I think some DMs’ fear of players overpowering their encounters might be one reason for the scarcity of magic items in 5e — especially weapons. That, and the fact that character classes progressively add so many cool bells and whistles already. But I say, Fear not! I give awesome magic items as treasure. I grew up with AD&D and learned to love magic items at an early age. For example, I let the rogue find a shortsword of Sharpness in our Princes of the Apocalypse game. I was unafraid to let him have it. Sure, he made mincemeat out of a few monsters. But I’m the DM! There’s always another, bigger monster around the next corner. His sword came with a nasty backstory too, of course. It had been hidden away for gods-know-how-long in an Illithid temple because it was the “little sister” Silver Sword companion to a Githyanki captain’s larger, main two-handed Silver Sword. Once the rogue removed it from its hidden location it triggered the hunt from the Githyanki! The party was plagued by Githyanki hunting parties at the most in-opportune times for the rest of the campaign. The whole party had awesome stuff like that. Fun for them and fun for me too!
A caveat: I do find that the +X of magic weapons in 5e can steal some fun, due to the cleverly designed bounded accuracy of the game. If a PC hits 90+% of the time then I believe it does, actually, lessen the fun for everyone, including the ever-hitting PC. Solution: the +X only works for 1 minute/day when activated on a bonus action. Of course the weapon is always magical, regardless of whether or not the +X is “on”, which is important for overcoming monster resistances at higher levels of play. Plus, I usually embellish its other powers if it has any — and it always does! There’s no such thing as a vanilla +1 or +2 weapon in my games!
All the best for a better 2021!!!
Sunshine Coast, BC
PS ~ Forgive my flippant, irreverent, snarky tone. It’s tongue-in-cheek and all in good fun. You guys are awesome!
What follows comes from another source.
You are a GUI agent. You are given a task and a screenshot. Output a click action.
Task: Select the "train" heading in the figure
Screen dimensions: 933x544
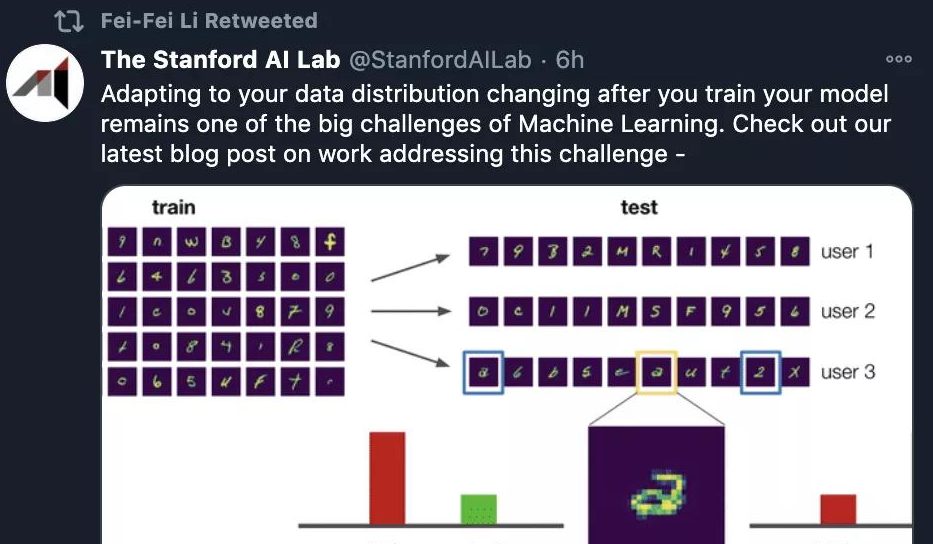(x=173, y=208)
PPS ~ Brett, don’t stop telling us stories from your AD&D game. More, more! I absolutely LOVE hearing about it.
Craig from third floor wars emails us
If you want a trip through the time machine or to open a time capsule, go re-listen to your episode 285 “Ideal Game Group”. The first 20 minutes is when Sean and Brett start to realize that COVID is a thing and will impact their hobby. I listened today and it was interesting to hear the initial reactions to the lockdowns. I’d love an episode where you two talk about the lasting impact. Will there be a lockdown hangover on the RPG industry? Will post-lockdown RPG world look like pre-lockdown RPG world?
The entire episode is worth a second listen but it was the opening discussion that took me back in time.